== Exercise ==
Can you copy out the text of every row below word for word, leaving the pictures out?

== Exercise materials ==
◆ ◆ ◆
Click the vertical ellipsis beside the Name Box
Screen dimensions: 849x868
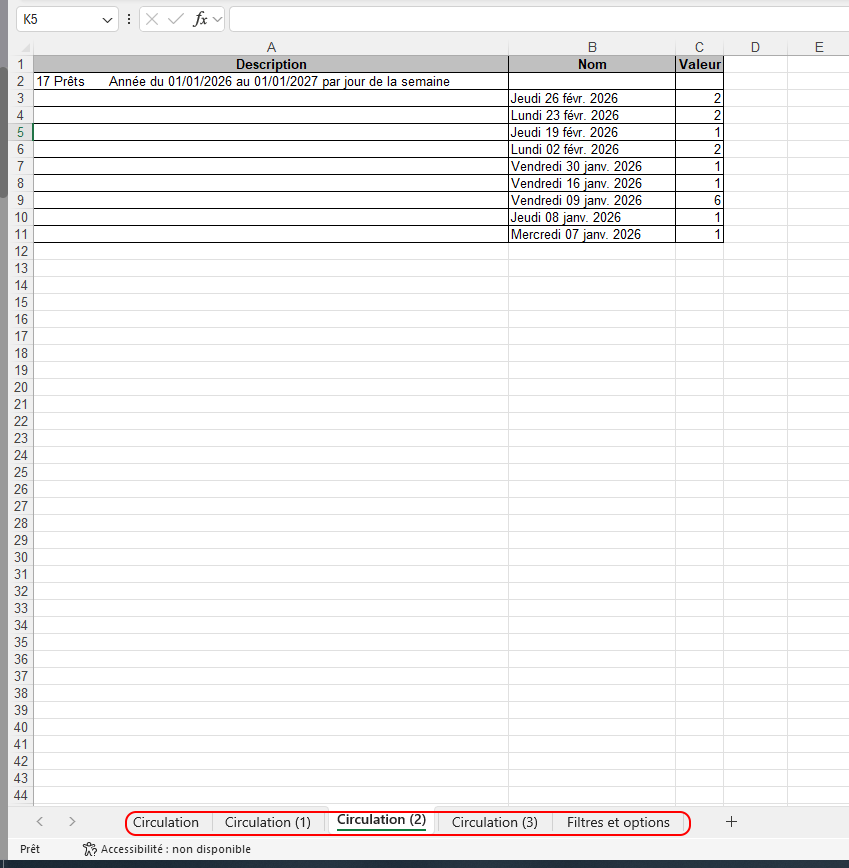click(x=129, y=20)
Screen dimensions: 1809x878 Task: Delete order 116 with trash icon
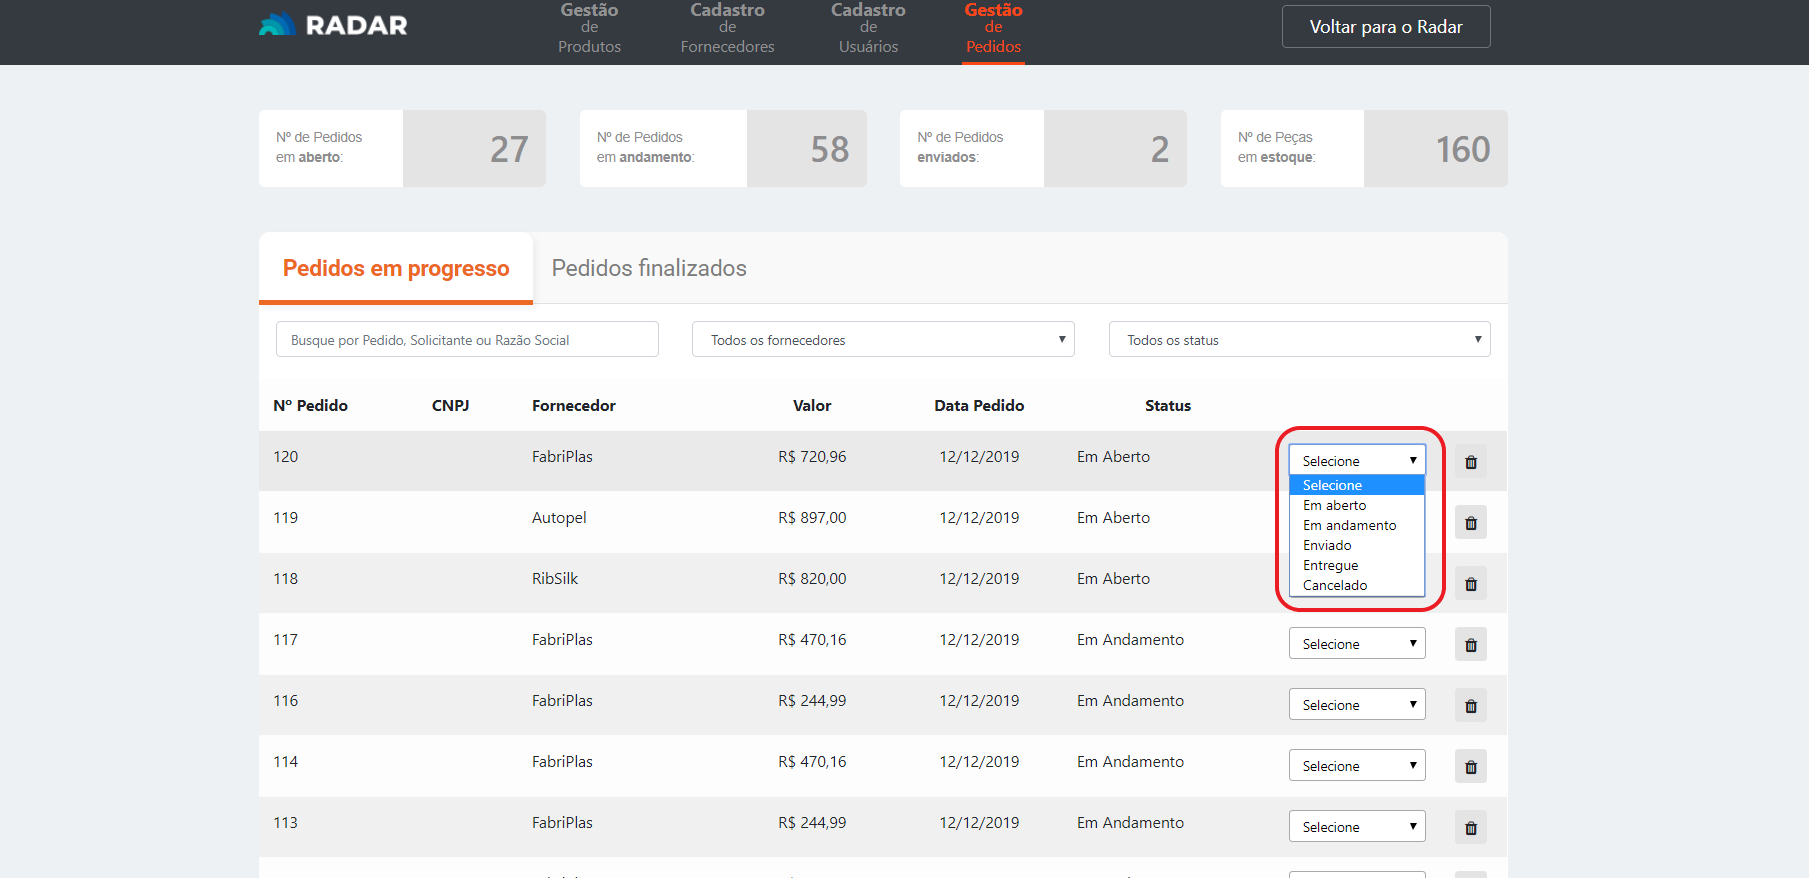(x=1470, y=706)
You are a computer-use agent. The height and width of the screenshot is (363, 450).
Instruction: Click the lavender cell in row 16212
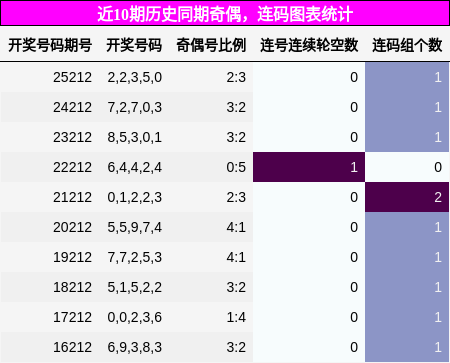tap(407, 347)
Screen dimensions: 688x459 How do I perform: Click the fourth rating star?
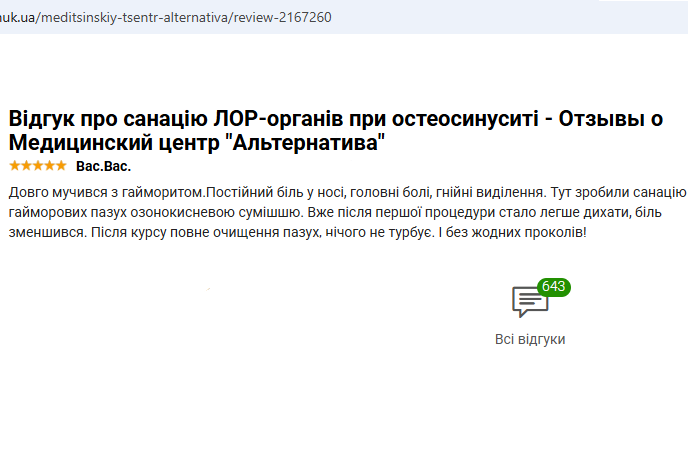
◆ ◆ ◆
== Exercise solution ==
Click the vertical ellipsis beside the Name Box
Screen dimensions: 849x868
click(x=129, y=20)
Screen dimensions: 1809x878 Task: Delete order 116 with trash icon
(x=1470, y=706)
You are a computer-use agent. The height and width of the screenshot is (363, 450).
Instruction: Click the lavender cell in row 16212
tap(407, 347)
Screen dimensions: 688x459 How do I perform: Click the fourth rating star?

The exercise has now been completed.